Top of EXTRACTED DATA

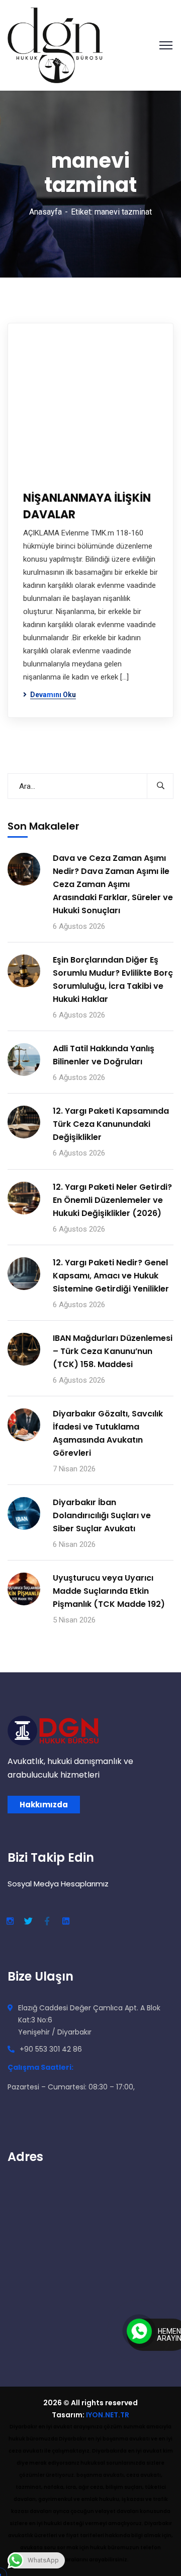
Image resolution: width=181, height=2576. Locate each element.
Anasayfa (45, 212)
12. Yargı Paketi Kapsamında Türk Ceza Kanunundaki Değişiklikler (111, 1124)
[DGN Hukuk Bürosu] (55, 44)
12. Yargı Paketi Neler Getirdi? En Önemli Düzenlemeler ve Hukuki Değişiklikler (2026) (112, 1200)
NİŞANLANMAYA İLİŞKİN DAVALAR (87, 506)
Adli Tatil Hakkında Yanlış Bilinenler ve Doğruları (103, 1055)
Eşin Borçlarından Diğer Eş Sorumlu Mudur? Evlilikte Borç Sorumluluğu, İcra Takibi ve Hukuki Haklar (113, 979)
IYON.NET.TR (107, 2415)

Bottom of EXTRACTED DATA

THE PROBLEM = The records above need to be copied exactly, with the pictures left out.

EXERCISE SOLUTION =
Image resolution: width=181, height=2576. Locate each element.
Anasayfa (45, 212)
12. Yargı Paketi Kapsamında Türk Ceza Kanunundaki Değişiklikler (111, 1124)
[DGN Hukuk Bürosu] (55, 44)
12. Yargı Paketi Neler Getirdi? En Önemli Düzenlemeler ve Hukuki Değişiklikler (2026) (112, 1200)
NİŞANLANMAYA İLİŞKİN DAVALAR (87, 506)
Adli Tatil Hakkında Yanlış Bilinenler ve Doğruları (103, 1055)
Eşin Borçlarından Diğer Eş Sorumlu Mudur? Evlilikte Borç Sorumluluğu, İcra Takibi ve Hukuki Haklar (113, 979)
IYON.NET.TR (107, 2415)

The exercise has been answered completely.